Researchers look to rocks for Aussie internet cable risks

The researchers have applied to the Australian Research Council to fund the three-year project due to begin in January 2010.

But Dominey-Howes told iTnews the research centre is also keen for involvement from the major telcos, cable operators and other interested parties.

"We would certainly welcome partnership with the big telcos to explore the risk the industry faces more thoroughly," he said.

"Telcos have already laid expensive cables through this area and they obviously have a risk assessment and management process already, but scientists are only now getting a better understanding of the tsunami hazards in certain areas.

"We can assist [telcos] in the risk assessment and risk management process."

Current tsunami records for Hawaii start at 1811. The last significant event in 1975 occurred before the submarine cables that serve Australia were laid.

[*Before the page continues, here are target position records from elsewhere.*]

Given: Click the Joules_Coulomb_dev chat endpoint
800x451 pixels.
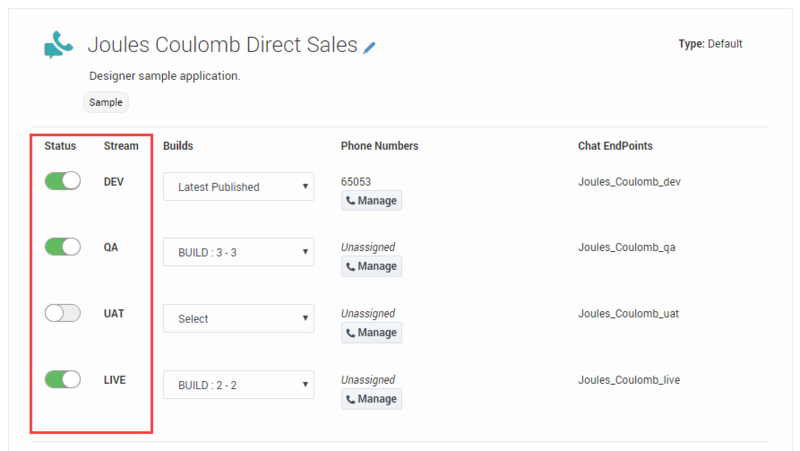Looking at the screenshot, I should click(629, 182).
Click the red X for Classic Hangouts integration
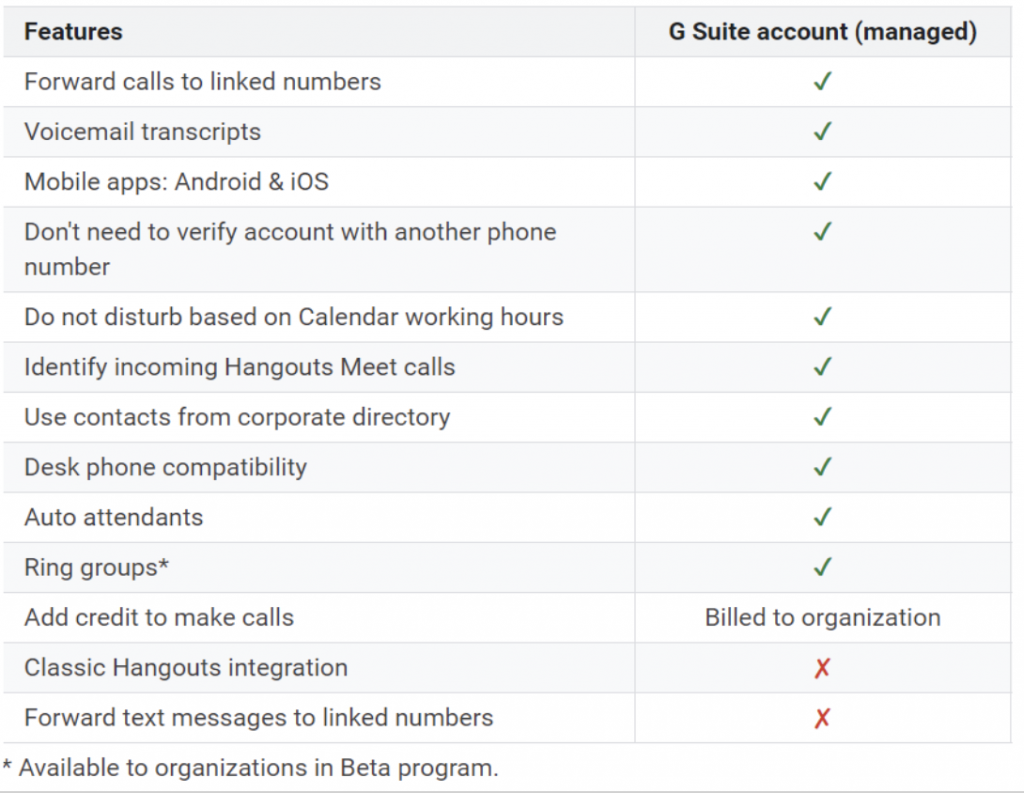 822,668
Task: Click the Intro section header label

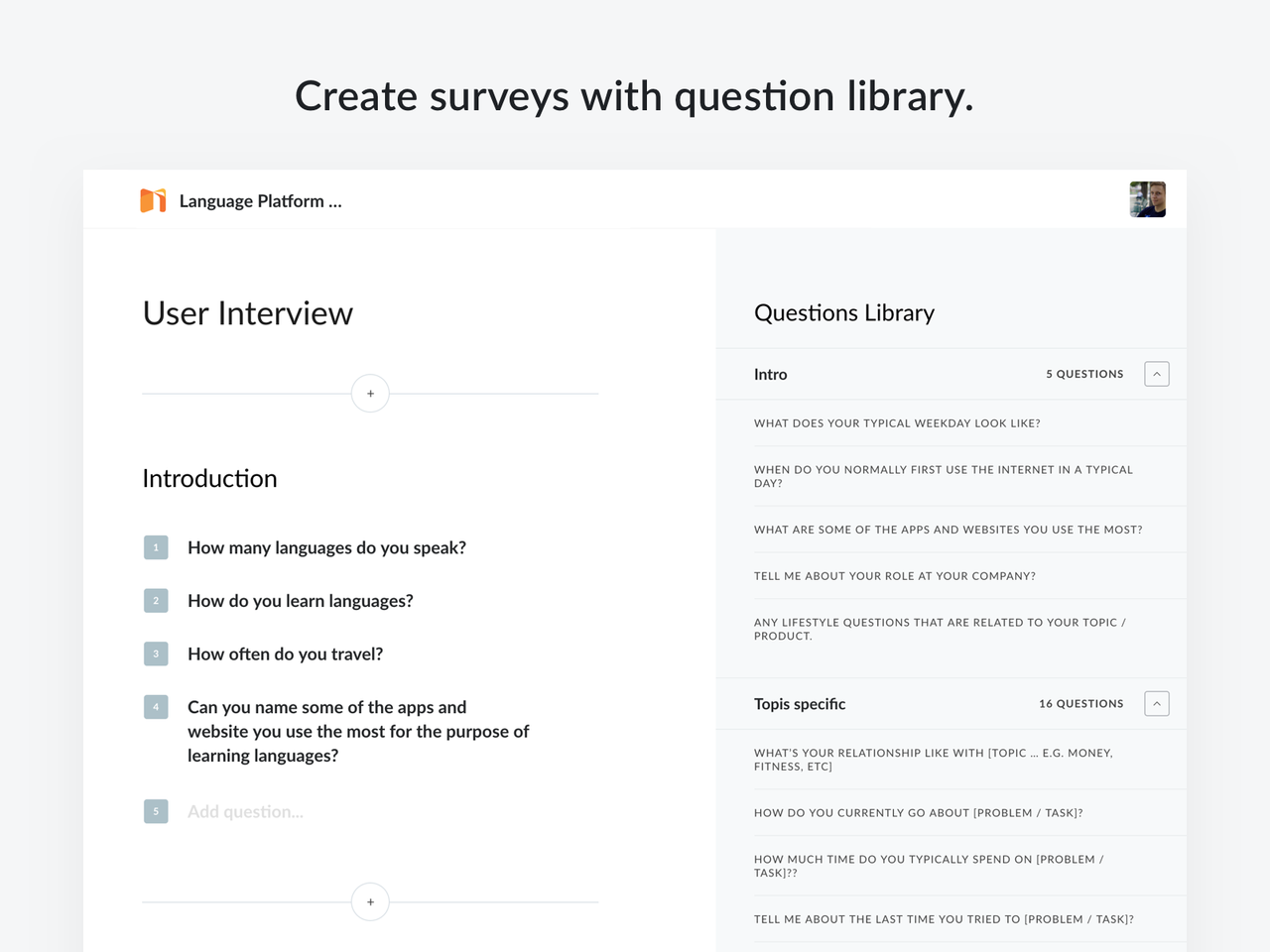Action: (770, 374)
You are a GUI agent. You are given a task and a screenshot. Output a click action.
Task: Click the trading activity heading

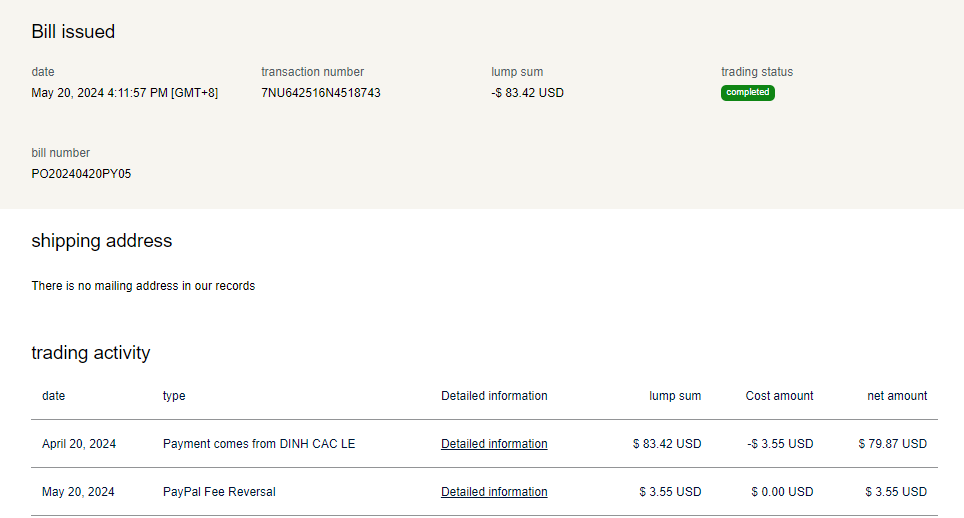pos(90,353)
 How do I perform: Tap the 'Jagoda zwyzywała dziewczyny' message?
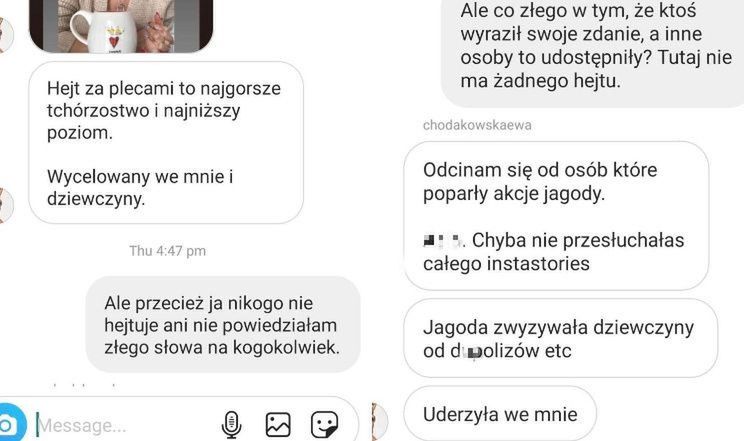point(560,338)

"We have little idea of the threat to Australia's critical telecommunications infrastructure from tsunami and tsunami-related hazards," the research paper says.

"We need to understand and assess the ‘record' of past events better in order to begin to be able to evaluate the risk.

"How often do tsunami impact Hawaii and how big can they be? In order to answer these questions, we must be able to identify and date the geological records of modern and palaeotsunami in Hawaii.

"A longer-term palaeotsunami record for Hawaii would provide the opportunity to more realistically evaluate recurrence intervals and assess the probability of future events."

Dominey-Howes said defined a longer-term view as anywhere up to 5,000 years. "That would begin to tell us something about the frequency return periods for tsunami," he said.

He warned that future tsunami events in the region could be larger than the one generated by the Indian Ocean earthquake of 2004, and that events of this nature could be "surprisingly common" - but research is needed to get a better understanding of the frequency of such events.

Fibre optic cables carry approximately 99 per cent of Australia's international voice and data traffic, according to the research paper citing sources. Use of international bandwidth has also tripled since 2004.

Dominey-Howes hopes that, if the centre is successful in securing funding, the research can be expanded to produce similar risk assessments for other global submarine "bottlenecks" such as the Mediterranean Sea, Egypt, India and Guam.

"It could be the start of a snowballing exercise," Dominey-Howes said.